After dinner, students who completed the Backcountry Basics module during the day have the option to go on a short hike through the forest to set up camp and sleep in tents for the night.  Be aware, there are no facilities on this optional trip, just like it should be in the backcountry!

Those who are staying on-site will have nightly events and team-building activities tailored to the group’s preferences.  Some options include a hike after dark to listen for nocturnal wildlife, looking at the stars through the telescope, playing capture the flag, soccer, volleyball, charades, or doing a team orienteering challenge on the obstacle course.  Tea, hot chocolate and snacks will be available after dark.

Facilities Available During Free Time & Evening Activities

  • Canoes

  • Climbing / Bouldering Cave

  • Fire Pit (may be fire restrictions)

  • Volleyball

  • Basketball

  • Swimming

  • Wood Sauna

  • Walking Trails

  • Card and board games

  • Obstacle Course

  • Ping Pong (only available during inclement weather)

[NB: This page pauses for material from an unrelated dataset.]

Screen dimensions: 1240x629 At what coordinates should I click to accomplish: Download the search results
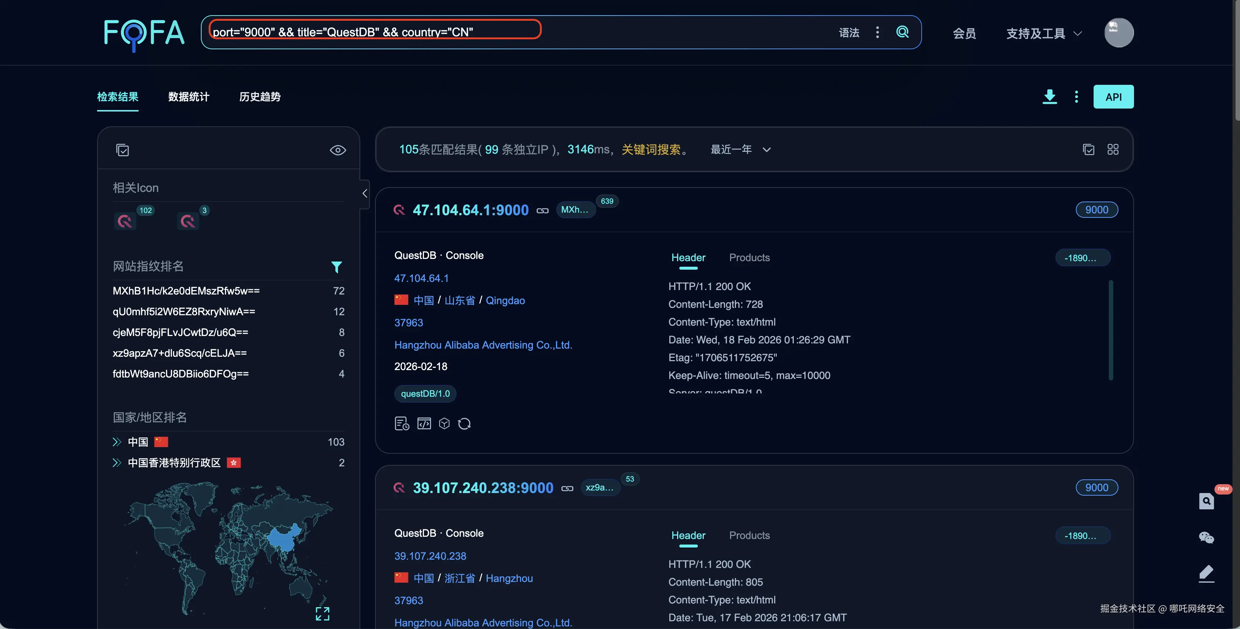(1049, 96)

  • Pool Table (only available during inclement weather)

  • Recreation Room (only available during inclement weather)

  • ** There is no WiFi available at this facility, come prepared to expand your imagination! **

Friday August 9th
Williams Lake to Vancouver

Head back down the Fraser Canyon in the morning, ready to see and learn more about BC’s rich history in this area.  Again, the trip has been broken up to avoid too much time on the bus!

Hat Creek Ranch

First stop will be at the Historic Hat Creek Ranch for lunch and an opportunity to travel back in time to the late 19th century to observe the lifestyle of an HBC trader living on the gold rush route and to explore the historic lifestyle of the local Stuctwesemc First Nations.

LEARNING TOPICS: British Columbia History

Othello Tunnels

In the Coquihalla Gorge, the river cuts a 300-foot deep channel of solid granite. To traverse this gorge with the Canadian Pacific Railway in the early 1900s, a straight line of tunnels were built through the granite, known now as the Othello Tunnels.

LEARNING TOPICS: Hydrology of rivers, Canadian Pacific Railway, construction and infrastructure in the 1900s.